The research team, led by Dr. Wei Wang and Prof. Yunzhong Shen at Tongji University, found that the Antarctic Ice Sheet (AIS gained) mass (about 108 gigatons per year) after years of loss, especially in West Antarctica and the Wilkes Land–Queen Mary Land (WL-QML) region of East Antarctica.
The findings indicate that turnaround was most pronounced in four key East Antarctic glacier basins (Totten, Moscow, Denman, and Vincennes Bay), which shifted from accelerating mass loss to notable gains. The primary driver behind this recovery is attributed to anomalously high snowfall, or “anomalous precipitation accumulation,” which offset previous losses caused by reduced surface accumulation and increased ice discharge.
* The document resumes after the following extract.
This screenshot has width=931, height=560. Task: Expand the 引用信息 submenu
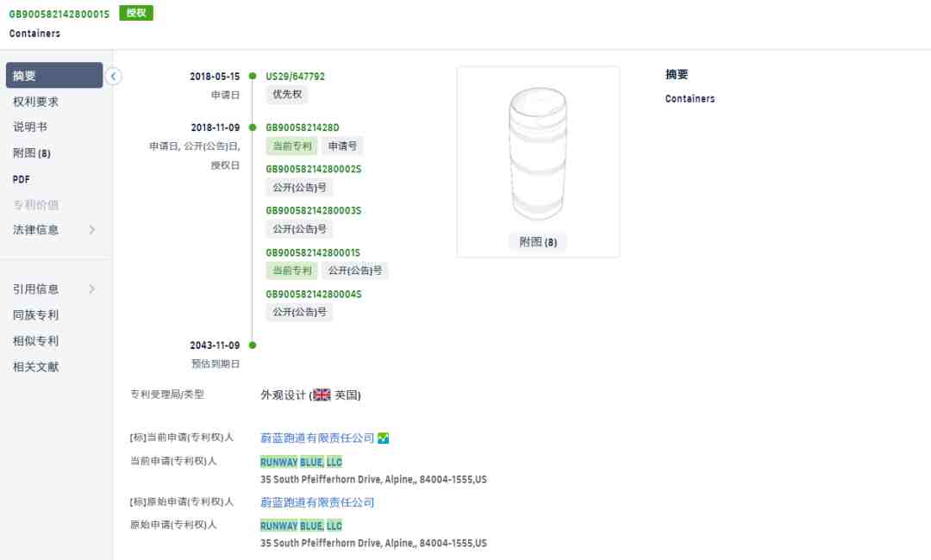(92, 289)

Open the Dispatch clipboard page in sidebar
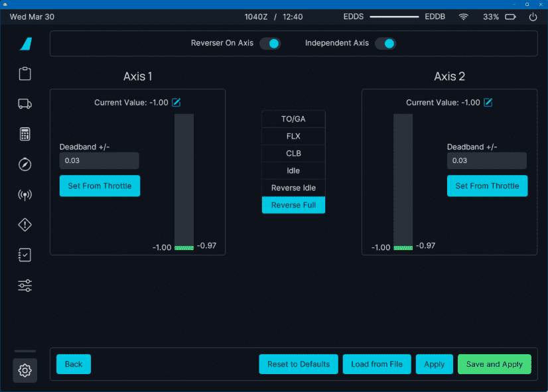point(25,74)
I will simply note that a study following the eruption of the Hunga-Tonga underwater volcano in 2022 vaporized trillions of gallons of seawater into the atmosphere. Researchers assessed that the eruption was responsible for “the unprecedented increase in the global stratospheric water mass by 13%.”
Another potential explanation cites sulfur dioxide release from that eruption as a potential explanation for the findings.
For instance, the 2021 Hunga Tonga volcanic eruption, which injected sulfur dioxide into the stratosphere, may have temporarily cooled the Southern Hemisphere, potentially enhancing snowfall in Antarctica. Such natural phenomena challenge the assumption that slow, CO2-driven warming is the sole driver of ice trends, highlighting the limitations of climate models that often overpredict warming and ice loss.
The assertion is that this rebound has temporarily slowed global sea level rise, with the recent gains offsetting sea level increases by about 0.3 mm per year from 2021 to 2023. However, I question whether disastrous “sea level rise” is a thing…
The Chinese researchers actually note that natural variability (such as unusual precipitation, volcanic activity, or ocean circulation changes) appears to play a significant role and highlight the complexity of Antarctic ice dynamics.
But the scientists, being scientists who want to be funded for their research, also stressed the need for continued monitoring and nuanced understanding.
To conclude: Natural variability is real and it is spectacular.
This is especially true when you are dealing with volcanoes.